Their alternative would retard defense growth, cut social programs less and increase taxes more, perhaps by postponing the third year of the Reagan cut, to reduce the deficit.

Both the Senate and House Republicans are steering a middle course on these three issues.

None of the plans assumes any cuts in Social Security. The Senate Budget Committee proposal initially did assume $40 billion in Social Security retrenchment from fiscal 1983 to 1985, and the president endorsed this idea, but opposition to Social Security cuts in an election year was so strong that Senate Budget Committee Chairman Pete V. Domenici (R-N.M) simply dropped it.

Here is how various plans line up on key categories, based on comparisons by congressional budget experts using Congressional Budget Office basic figures. Numbers, which are roundedoff, represent the estimated differences between the proposals and what would otherwise be spent on various programs or raised in taxes in fiscal years 1983 to 1985 under current law after adjustment for inflation. On defense, however, the comparison is with what the president requested. Where experts differed on a proposal, figures provided by its author were used:

* The Reagan budget, as most recently reestimated by Capitol Hill budget experts, maintains basically the same defense figures that the president initially sought, would raise $44 billion in new taxes from fiscal 1983 to 1985 (not including certain user fee changes), and would cut "entitlements" or basic benefits such as Medicare, Medicaid, welfare, food stamps, federal pay and cost-of-living adjustments, by $65 billion.
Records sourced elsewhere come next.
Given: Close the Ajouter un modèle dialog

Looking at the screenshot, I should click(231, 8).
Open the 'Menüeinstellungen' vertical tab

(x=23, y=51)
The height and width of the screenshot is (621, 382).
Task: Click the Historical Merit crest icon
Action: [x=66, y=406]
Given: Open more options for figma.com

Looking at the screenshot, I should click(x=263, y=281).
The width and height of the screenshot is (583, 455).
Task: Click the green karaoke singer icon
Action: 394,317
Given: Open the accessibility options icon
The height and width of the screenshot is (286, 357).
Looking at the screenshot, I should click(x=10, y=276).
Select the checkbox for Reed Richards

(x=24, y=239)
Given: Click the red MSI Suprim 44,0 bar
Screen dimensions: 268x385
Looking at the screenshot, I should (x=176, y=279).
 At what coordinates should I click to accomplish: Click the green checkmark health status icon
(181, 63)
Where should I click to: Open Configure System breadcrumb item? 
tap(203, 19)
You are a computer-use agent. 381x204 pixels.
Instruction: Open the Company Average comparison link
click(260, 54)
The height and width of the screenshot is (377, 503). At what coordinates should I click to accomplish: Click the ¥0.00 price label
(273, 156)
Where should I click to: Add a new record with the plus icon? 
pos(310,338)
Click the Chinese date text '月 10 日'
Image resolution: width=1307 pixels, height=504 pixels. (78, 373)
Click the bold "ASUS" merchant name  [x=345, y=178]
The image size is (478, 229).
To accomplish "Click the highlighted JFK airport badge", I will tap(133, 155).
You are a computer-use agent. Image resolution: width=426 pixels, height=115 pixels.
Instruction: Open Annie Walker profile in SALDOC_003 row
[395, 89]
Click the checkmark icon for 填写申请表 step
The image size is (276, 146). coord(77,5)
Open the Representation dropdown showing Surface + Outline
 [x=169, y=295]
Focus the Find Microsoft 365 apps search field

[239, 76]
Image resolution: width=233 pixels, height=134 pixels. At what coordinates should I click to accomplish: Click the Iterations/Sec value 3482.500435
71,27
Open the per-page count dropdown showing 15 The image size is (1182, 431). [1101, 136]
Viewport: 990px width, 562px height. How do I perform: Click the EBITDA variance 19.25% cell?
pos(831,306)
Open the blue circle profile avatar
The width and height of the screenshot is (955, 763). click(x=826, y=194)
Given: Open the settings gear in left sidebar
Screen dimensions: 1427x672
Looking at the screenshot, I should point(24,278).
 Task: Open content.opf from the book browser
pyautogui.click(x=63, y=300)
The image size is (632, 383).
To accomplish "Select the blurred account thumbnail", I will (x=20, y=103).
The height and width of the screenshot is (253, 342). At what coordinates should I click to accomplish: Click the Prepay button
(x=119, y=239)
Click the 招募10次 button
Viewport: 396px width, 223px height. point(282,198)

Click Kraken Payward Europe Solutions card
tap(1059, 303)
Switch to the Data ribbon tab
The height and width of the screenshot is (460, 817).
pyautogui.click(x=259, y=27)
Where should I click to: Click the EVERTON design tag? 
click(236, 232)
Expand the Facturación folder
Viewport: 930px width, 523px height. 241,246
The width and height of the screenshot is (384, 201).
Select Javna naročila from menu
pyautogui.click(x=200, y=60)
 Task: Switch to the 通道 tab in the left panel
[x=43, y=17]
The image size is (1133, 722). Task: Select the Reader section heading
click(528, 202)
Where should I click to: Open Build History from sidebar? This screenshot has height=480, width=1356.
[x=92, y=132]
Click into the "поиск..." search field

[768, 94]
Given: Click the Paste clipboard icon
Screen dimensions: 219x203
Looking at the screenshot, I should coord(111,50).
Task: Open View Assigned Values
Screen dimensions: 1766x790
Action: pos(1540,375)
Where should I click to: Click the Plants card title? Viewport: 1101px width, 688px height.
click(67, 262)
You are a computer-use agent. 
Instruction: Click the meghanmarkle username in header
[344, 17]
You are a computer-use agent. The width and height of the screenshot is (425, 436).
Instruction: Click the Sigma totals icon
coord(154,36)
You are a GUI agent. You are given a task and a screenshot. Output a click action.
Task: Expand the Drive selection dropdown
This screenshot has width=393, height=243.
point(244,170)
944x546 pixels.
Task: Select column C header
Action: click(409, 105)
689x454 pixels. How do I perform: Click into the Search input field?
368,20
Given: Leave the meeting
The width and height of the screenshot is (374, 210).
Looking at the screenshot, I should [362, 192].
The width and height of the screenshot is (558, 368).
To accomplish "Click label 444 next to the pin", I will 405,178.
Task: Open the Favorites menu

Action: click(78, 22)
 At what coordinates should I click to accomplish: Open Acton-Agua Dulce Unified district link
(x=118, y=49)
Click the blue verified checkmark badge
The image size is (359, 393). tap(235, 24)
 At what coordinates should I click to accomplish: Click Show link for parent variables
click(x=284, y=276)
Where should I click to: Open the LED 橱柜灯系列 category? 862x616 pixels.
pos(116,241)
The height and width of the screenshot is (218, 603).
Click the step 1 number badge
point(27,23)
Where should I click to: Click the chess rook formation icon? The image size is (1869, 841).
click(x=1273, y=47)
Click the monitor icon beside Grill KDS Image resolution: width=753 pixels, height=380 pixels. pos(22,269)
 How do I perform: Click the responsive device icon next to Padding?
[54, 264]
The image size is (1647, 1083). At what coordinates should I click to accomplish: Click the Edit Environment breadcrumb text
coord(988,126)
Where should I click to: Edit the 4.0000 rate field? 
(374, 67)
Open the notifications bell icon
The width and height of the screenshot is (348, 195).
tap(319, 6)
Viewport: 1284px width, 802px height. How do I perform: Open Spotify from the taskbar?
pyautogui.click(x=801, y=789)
In addition, it would cut a big block of other domestic programs (primarily "discretionary" programs in which beneficiaries do not have a legal entitlement to aid and in which outlays are therefore at the government's discretion, such as education and health grants, energy, transportation, natural resources and housing) by about $59 billion. Combined cuts in entitlements and in the other domestic programs would therefore total about $124 billion over fiscal 1983-85.

* Michel-Latta plan: Cuts president's defense proposal $22 billion from 1983 to 1985, raises $95 billion in new taxes, cuts entitlements $63 billion and discretionary domestic spending about $53 billion. Combined domestic entitlement and other cuts: $116 billion.

* Senate plan: Cuts president's defense proposal $22 billion from fiscal 1983 to 1985, raises $101 billion in new taxes, cuts entitlements $67 billion and discretionary domestic programs $28 billion. Combined entitlements and other domestic cuts: $95 billion.

* Aspin-Panetta-Pritchard: Cuts defense $46 billion, raises taxes $135 billion, cuts entitlements $39 billion and discretionary and other domestic spending $32 billion. Combined entitlement and other domestic cuts: $71 billion.

* House Budget Committee plan: Cuts $47 billion in defense, raises $147 billion in new taxes, cuts entitlements about $43 billion and other domestic programs $26 billion. Combined entitlements and domestic cuts: $69 billion.

* Obey plan: Cuts defense $76 billion, raises taxes $232 billion, cuts entitlements $28 billion, cuts other domestic programs $9 billion. Combined entitlement and other domestic cuts: $37 billion from 1983 to 1985.